Category Archives: Habanero

A Year in Brews

Hard to believe, but it’s been over a year since Andrew and I started brewing. Things have gone much better than I had originally imagined, and I’m enjoying myself even more than I would have thought possible.

In celebration, here’s a rundown of the brews we’ve made and how they turned out:

  • Porter (P1) — Our first attempt, 1 1/2 gallons short and a little weird, but drinkable. Ah, sweet success!
  • Stout (S1) — Tasty, and especially excellent after the “passable” port
  • Trappist Ale (T1) — Kit was a Christmas gift. Very nice, with the bubble gum/banana fruitness expected of the variety.
  • Nut Brown (B1) — First real failure… just turned out with a weird flavor, overly foamy.
  • Porter (P2) — Fantastic redux on the porter. One of my favorite batches.
  • Irish Red (R1) — Good red color, nice flavor, a solid entry.
  • West Coast Stout (S2) — Great stout. When I found one more six-pack of it recently in the utility room, I actually cheered.
  • Habanero Amber (H1) — Solid Amber ale + habanero kick. Not kill-your-taste-buds-off hot, but you definitely need another drink by the end of it.
  • Belgian Wit (W1) — Our lightest beer yet. Expected more of a spiciness from the coriander and orange zest, but drinkable.
  • IPA (I1) — Enter the hops! Not quite as light as many IPA’s in color, but good flavor.
  • Stout (S3) — Another good stout. Intended for gift-giving (really, I will give it away soon once it’s rested enough!)
  • Porter (P3) — Ditto the S3. Good porter effort, but not long for my home unfortunately.
  • Porter (PB) –Arg, busted thermometer screwed the batch!
  • Porter (PB’) — Still in the carboys, but it’s the “baby porter” for after my wife can drink again.
  • Stout (SB/S4) — Stout base for a bourbon spiked stout. Still in the primary, but hopes are high!

All in all, far more success on that list than I expected getting into the brewing game. Plenty of other challenges ahead, but then the rewards make it all worthwhile.

Keep brewing out there folks!

Is it getting chile in here?

Today’s a momentous brewing day. Several weeks ago, Andrew and I did our first double-batch! He’d recently moved into his own home, and since we’ve got two houses, it only makes sense that we’d have two beers brewing.
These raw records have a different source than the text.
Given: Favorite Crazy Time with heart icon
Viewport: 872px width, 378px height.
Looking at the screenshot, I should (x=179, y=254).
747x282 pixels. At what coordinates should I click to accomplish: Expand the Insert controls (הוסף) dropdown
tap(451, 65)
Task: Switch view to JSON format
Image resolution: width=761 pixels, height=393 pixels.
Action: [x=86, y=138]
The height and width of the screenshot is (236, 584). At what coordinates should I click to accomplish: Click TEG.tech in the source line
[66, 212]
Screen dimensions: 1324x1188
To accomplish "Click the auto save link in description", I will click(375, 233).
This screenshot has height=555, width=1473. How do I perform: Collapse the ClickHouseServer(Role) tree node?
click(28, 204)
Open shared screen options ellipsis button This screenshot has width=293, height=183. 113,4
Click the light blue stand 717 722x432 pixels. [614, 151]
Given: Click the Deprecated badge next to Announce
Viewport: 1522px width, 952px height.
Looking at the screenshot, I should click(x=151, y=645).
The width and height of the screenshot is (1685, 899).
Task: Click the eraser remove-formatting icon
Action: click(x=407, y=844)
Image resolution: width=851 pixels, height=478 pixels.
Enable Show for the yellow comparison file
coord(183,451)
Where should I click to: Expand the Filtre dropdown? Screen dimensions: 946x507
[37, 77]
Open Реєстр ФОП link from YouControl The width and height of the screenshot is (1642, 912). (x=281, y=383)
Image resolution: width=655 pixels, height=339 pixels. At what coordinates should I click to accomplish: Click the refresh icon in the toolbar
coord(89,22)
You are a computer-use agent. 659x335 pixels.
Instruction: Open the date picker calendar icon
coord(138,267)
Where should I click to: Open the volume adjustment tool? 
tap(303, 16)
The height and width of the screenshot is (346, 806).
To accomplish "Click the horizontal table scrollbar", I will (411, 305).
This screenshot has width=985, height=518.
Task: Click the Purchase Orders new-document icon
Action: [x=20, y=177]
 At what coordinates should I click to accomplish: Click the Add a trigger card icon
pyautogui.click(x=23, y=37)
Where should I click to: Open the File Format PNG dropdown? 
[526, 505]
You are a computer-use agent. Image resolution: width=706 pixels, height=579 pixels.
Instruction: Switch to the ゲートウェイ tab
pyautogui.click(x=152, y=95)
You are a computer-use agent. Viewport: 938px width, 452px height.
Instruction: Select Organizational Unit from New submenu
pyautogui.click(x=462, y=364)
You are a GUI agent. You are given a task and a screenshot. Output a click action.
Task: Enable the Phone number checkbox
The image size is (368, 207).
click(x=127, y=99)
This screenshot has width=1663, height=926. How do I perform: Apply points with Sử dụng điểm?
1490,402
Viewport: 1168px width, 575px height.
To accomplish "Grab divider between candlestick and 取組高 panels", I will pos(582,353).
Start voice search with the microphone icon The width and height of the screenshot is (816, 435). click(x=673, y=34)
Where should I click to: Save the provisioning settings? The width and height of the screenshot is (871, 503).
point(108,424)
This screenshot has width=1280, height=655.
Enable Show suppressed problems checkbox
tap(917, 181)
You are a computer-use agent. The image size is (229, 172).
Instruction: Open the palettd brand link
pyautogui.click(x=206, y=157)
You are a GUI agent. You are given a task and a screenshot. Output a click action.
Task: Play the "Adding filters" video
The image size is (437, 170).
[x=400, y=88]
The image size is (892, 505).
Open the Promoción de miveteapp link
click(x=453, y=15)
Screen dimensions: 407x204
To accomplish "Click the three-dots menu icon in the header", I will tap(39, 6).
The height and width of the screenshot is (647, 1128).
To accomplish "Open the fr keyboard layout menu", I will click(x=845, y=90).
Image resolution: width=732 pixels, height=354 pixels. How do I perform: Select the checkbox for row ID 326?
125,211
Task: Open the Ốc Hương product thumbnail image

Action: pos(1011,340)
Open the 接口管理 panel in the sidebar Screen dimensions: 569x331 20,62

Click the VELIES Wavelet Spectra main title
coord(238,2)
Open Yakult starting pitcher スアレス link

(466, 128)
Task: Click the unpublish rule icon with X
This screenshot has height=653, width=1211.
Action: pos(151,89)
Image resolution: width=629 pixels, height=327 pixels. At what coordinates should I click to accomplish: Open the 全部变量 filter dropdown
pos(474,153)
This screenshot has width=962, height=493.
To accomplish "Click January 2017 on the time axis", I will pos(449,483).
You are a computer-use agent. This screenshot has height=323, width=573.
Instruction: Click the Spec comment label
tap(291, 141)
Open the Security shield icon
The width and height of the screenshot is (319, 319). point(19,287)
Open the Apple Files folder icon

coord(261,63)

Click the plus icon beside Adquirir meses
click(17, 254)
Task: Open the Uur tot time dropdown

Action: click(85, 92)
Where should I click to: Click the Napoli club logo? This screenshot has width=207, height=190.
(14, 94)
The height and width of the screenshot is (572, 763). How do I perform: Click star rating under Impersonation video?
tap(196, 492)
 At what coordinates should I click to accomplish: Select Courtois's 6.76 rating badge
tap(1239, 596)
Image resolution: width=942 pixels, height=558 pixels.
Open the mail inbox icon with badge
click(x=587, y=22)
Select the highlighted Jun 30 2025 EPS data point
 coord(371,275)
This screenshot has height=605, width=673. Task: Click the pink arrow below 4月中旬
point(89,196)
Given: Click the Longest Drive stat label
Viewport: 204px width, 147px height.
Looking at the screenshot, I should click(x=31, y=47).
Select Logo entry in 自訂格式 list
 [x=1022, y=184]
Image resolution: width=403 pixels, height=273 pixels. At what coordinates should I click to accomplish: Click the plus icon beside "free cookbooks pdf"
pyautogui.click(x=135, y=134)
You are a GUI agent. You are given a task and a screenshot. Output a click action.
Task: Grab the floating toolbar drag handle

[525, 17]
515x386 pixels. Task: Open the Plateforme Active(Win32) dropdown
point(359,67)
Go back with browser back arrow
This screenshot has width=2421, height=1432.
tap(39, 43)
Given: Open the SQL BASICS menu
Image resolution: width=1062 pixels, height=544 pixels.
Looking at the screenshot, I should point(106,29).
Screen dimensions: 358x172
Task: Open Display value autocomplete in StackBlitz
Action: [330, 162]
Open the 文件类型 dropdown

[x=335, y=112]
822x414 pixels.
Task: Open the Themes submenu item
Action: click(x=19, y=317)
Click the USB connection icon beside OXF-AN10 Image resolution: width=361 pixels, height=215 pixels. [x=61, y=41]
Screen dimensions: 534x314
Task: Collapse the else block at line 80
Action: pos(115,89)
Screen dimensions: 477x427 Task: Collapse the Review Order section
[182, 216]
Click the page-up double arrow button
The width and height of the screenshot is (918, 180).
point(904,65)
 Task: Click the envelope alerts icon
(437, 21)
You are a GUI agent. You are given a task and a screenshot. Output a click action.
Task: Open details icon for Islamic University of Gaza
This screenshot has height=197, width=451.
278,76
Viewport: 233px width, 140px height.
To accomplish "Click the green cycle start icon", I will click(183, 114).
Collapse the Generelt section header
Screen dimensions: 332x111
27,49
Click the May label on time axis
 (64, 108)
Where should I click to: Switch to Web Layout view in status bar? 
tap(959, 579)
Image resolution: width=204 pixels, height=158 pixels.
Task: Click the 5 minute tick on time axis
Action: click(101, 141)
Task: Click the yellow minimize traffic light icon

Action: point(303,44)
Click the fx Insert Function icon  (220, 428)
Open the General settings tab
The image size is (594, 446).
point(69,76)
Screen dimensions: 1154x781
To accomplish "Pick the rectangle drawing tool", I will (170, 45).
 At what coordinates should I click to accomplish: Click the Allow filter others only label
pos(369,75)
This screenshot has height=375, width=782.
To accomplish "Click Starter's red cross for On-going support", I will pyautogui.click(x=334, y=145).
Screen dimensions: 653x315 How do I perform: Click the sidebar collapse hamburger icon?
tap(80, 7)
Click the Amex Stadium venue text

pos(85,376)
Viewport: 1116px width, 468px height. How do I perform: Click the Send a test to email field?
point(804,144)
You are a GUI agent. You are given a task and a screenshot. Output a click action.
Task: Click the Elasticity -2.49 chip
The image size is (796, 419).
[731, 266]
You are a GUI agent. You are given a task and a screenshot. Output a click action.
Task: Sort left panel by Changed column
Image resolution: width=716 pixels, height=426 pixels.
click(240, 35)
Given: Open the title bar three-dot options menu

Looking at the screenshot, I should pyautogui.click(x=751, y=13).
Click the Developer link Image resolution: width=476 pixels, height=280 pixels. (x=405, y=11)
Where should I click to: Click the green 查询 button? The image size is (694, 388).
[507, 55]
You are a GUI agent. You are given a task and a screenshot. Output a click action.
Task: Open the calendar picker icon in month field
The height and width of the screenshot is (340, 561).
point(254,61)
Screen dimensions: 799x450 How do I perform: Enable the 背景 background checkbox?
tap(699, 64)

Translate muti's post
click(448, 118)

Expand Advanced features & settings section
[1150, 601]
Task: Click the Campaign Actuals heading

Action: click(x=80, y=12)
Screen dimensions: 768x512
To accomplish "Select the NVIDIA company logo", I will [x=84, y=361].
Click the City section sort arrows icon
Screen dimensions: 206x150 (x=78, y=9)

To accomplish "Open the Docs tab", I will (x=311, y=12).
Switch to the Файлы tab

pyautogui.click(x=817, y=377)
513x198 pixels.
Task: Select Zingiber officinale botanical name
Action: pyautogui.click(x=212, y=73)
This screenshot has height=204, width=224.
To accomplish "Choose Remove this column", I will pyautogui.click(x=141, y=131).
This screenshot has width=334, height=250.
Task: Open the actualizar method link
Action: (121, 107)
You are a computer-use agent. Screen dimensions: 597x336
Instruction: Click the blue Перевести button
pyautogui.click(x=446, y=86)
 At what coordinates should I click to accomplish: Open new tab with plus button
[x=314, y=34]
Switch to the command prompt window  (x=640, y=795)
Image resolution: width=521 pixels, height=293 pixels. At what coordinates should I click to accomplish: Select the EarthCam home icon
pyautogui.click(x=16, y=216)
So it’s bottling day for those next two batches. One is a redux on the stout that we’d done earlier, shooting for a bit more malty, less hoppy take. Turns out the original recipe we were using was more of a West Coast stout, which tends to the hoppiness more than we’d prefer.

The second batch was the more exotic and exciting–a habanero amber ale! We’d finally gotten comfortable enough with the last couple batches to try something a little different. Now one of my favorite beers ever is called the Hot Tamale is only available on tap at the Old Market Pub and Brewery, which I don’t live too close to. I’ve had a lot of chile beers that give you a hint of heat, but this beer was hot!

Given my love for all things spicy, we had to try this concoction ourselves. After talking to the guys at Main Street, we found the procedure was pretty simple. You put the peppers in for the last fifteen minutes of the boil. To test it out before-hand (and you should check it, since peppers vary wildly in heat levels!), just boil 1/20 of the pepper amount you’re considering for fifteen minutes, then let that cool all the way down to room temperature. Then test it out. This is going to be a bit hotter than the final product, and in our case was spicy! It’ll be a few weeks before we can give it a real check, but I’m hugely excited.

And to make matters even better, after bottling today, we’re going over to hang out with some friends who do all-grain brewing. Not sure I can imagine a better brewing day!